Int J Integr Care. 2010 Feb 18;10:e036. doi: 10.5334/ijic.508.
Cultural diversity between hospital and community nurses: implications for continuity of care.
International journal of integrated care
Ragnhild Hellesø, May Solveig Fagermoen
Affiliations
Affiliations
- Institute of Health and Society, Department of Nursing and Health Sciences, University of Oslo, Norway. [email protected]
PMID: 20422021
PMCID: PMC2858515 DOI: 10.5334/ijic.508
Abstract
INTRODUCTION: Health care systems and nurses need to take into account the increasing number of people who need post-hospital nursing care in their homes. Nurses have taken a pivotal role in discharge planning for frail patients. Despite considerable effort and focus on how to undertake hospital discharge successfully, the problem of ensuring continuity of care remains.
CHALLENGES: In this paper, we highlight and discuss three challenges that seem to be insufficiently articulated when hospital and community nurses interact during discharge planning.
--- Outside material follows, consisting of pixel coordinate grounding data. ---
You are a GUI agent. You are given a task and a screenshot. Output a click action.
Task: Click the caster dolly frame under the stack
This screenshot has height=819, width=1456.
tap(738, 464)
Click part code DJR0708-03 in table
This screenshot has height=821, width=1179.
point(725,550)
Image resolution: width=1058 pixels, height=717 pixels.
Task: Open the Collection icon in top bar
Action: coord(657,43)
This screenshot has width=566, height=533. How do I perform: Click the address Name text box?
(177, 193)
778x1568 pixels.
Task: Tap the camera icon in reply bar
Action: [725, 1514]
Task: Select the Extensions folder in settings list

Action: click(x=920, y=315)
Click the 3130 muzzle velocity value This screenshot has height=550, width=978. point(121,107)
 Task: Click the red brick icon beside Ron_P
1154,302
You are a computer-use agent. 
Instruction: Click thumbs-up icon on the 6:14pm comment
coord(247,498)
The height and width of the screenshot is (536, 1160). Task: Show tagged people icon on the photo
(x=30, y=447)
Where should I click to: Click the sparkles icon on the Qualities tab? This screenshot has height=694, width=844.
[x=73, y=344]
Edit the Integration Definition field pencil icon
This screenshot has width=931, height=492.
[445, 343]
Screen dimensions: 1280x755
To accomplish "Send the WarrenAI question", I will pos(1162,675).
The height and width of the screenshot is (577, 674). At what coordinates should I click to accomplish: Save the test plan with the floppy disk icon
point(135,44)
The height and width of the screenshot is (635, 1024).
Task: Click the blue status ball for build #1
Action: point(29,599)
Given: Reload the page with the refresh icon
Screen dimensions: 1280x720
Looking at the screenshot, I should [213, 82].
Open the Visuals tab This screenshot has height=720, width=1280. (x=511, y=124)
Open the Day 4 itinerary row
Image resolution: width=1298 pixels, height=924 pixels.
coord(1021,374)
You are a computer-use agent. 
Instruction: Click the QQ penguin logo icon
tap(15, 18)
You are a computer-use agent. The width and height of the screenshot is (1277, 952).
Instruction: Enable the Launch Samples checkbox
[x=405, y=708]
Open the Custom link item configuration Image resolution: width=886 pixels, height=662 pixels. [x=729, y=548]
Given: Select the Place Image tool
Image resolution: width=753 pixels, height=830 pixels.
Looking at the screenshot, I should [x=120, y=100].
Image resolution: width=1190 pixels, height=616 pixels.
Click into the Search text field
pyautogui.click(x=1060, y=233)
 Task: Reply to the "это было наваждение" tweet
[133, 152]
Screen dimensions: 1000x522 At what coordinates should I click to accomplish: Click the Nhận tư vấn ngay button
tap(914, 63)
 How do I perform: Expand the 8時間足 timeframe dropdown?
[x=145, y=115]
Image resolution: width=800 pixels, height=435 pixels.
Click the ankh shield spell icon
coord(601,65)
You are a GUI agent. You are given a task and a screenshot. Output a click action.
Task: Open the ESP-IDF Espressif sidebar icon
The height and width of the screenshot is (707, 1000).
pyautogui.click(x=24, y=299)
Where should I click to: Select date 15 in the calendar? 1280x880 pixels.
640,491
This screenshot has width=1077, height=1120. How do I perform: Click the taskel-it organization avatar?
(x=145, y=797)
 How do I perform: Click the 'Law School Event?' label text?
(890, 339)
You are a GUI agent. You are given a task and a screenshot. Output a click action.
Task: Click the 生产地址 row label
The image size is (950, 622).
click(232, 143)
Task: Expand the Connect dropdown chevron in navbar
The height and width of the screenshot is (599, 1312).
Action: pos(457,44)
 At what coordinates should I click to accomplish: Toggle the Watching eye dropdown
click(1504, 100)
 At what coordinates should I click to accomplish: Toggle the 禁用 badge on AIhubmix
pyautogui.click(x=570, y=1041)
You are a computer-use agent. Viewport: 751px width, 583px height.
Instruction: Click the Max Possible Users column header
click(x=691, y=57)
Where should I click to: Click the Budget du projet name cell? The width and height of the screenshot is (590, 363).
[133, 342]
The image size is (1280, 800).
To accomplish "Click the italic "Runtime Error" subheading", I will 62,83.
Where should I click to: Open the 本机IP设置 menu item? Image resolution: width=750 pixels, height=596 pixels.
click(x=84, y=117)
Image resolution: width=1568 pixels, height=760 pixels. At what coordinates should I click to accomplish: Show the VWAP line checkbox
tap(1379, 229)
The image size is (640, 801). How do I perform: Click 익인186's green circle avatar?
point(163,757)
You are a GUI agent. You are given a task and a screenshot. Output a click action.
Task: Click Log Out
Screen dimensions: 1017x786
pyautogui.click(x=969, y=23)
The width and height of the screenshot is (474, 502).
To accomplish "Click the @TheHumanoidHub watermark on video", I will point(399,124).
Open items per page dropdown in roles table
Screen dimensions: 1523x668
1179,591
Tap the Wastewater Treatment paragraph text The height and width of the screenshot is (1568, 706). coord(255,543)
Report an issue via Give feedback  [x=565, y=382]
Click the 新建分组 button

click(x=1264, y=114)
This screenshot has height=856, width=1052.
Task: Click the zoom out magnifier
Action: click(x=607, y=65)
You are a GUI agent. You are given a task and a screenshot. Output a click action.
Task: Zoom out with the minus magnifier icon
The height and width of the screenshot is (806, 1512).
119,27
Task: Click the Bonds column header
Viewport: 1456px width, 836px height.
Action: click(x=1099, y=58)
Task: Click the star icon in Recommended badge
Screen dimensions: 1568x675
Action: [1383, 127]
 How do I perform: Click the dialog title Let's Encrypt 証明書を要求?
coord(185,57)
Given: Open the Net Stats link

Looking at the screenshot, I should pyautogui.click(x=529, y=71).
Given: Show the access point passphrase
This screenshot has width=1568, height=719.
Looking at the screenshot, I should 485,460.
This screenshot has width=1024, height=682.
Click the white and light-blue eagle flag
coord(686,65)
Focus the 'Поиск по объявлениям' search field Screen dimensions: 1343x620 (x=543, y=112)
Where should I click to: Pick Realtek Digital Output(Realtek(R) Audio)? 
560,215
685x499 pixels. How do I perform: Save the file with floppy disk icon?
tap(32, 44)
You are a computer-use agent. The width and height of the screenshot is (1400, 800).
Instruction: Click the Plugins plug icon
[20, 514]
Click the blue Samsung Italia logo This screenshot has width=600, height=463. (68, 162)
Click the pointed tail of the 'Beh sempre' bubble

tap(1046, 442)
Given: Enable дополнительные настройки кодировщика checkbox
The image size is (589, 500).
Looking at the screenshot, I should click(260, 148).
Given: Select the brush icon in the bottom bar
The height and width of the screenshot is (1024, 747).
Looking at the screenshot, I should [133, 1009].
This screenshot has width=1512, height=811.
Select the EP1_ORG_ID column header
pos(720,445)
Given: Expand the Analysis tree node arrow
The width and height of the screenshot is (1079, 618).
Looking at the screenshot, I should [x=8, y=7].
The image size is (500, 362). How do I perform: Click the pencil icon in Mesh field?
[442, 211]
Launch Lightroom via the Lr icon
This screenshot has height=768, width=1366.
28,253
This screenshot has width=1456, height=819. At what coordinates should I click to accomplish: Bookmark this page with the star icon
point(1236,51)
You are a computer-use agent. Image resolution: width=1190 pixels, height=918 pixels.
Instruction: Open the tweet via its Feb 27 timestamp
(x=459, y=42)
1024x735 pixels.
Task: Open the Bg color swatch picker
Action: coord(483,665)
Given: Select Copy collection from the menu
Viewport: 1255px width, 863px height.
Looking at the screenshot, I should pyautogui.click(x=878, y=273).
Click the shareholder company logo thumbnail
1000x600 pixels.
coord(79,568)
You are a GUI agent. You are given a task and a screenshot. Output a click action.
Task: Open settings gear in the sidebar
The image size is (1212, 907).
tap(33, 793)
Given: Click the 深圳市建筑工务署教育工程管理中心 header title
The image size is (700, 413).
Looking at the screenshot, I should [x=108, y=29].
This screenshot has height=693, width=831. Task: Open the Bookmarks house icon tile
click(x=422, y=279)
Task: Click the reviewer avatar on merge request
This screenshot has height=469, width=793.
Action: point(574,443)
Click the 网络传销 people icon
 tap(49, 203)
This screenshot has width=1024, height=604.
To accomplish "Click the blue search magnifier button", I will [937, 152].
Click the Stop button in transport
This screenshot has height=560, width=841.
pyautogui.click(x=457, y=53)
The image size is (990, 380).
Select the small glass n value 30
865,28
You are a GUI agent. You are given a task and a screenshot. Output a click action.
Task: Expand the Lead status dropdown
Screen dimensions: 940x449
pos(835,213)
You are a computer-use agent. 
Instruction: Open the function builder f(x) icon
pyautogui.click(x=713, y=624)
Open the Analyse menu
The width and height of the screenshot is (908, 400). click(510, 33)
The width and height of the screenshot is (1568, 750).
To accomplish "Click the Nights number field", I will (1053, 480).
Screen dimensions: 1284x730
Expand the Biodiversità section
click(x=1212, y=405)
These three challenges are: how local practices circumvent formal structures, how nurses' different perspectives influence their assessment of patients' need for post-hospital care, and how nurses have different understanding of what it means to be 'ready to be discharged'.
DISCUSSION: We propose that nurses need to discuss these challenges and their implications for nursing care so as to be ready to face changing demands for health care in future.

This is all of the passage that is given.